LA VIDA NO SE MIDE POR LAS VECES QUE RESPIRAS, SINO POR AQUELLOS MOMENTOS QUE TE DEJAN SIN ALIENTO.

PIERDE EL MIEDO, DA UN PASO ADELANTE...

miércoles, 17 de octubre de 2007

MARTES, 16-10-07 (La historia de María/2)


José se asomó a la ventana, cubierto con una manta gris, delgada, remendada y vuelta a remendar. Contempló la nieve qe cubría los campos y que seguía cayendo mansamente. El cielo estaba tapado por completo y la temperatura era muy baja. Mientras respiraba, nubes de vapor salían por su boca. Cerró los postigos, se tapó mejor con la manta y, frotándose las manos heladas, se sentó frente a la chimenea. Echó un tronco al fuego, calculando cuánto tiempo les duraría la leña que tenía almacenada. Ese año, el invierno se dejó caer mucho antes de lo que esperaba nadie y temía que sus reservas no fueran suficientes para los días que se avecinaban. Un sonido a sus espaldas le hizo volver la cabeza. Inmediatamente, sus ojos cambiaron, se llenaron de ternura en cuanto vio que Encarna seguía dormida.

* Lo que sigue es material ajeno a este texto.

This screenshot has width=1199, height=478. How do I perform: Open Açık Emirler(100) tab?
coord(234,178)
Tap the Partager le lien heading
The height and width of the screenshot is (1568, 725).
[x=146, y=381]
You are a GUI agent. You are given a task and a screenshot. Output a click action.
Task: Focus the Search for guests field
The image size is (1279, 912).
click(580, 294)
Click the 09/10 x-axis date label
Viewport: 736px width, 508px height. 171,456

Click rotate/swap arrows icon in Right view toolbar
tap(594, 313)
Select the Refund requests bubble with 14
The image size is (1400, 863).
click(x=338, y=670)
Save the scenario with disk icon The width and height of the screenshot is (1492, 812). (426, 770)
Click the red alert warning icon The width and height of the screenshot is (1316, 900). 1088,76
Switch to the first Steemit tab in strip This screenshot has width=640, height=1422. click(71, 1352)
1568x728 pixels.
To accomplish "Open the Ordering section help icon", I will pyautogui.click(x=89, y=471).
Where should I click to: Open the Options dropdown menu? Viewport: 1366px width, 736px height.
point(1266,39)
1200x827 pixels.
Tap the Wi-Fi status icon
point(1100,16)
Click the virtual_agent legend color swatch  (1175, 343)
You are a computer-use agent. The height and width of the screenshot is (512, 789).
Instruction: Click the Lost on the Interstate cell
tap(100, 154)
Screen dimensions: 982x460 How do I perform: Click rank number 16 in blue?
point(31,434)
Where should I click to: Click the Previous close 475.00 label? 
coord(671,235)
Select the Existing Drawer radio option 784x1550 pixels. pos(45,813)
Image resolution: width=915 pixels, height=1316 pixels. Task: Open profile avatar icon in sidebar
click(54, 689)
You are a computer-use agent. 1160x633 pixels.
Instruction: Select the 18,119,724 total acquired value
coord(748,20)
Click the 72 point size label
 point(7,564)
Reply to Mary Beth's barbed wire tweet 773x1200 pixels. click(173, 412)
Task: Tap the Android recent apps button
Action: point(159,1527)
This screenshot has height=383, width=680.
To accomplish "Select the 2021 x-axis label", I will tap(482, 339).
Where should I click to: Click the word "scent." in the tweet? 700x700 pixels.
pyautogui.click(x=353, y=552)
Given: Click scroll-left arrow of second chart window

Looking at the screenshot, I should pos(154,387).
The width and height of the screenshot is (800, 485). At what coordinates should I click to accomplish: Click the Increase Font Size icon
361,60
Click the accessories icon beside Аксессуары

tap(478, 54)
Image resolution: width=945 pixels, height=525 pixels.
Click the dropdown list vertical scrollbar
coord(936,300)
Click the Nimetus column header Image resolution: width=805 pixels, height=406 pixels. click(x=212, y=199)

Era casi imposible que no estuviera ya levantada, revoloteando de un sitio a otro, poniendo la leche a calentar, el pan a tostar, metiendo prisa a los pequeños y regañando a los mayores... Hacía ya quince años que se habían casado, después de toda una odisea que hasta les obligó a escaparse juntos, y todavía le sorprendía esa increíble vitalidad que la tenía en danza desde que salía el sol hasta que oscurecía. Quiso despertarla con besos y caricias, como hacía al principio de su vida en común, pero se lo pensó mejor.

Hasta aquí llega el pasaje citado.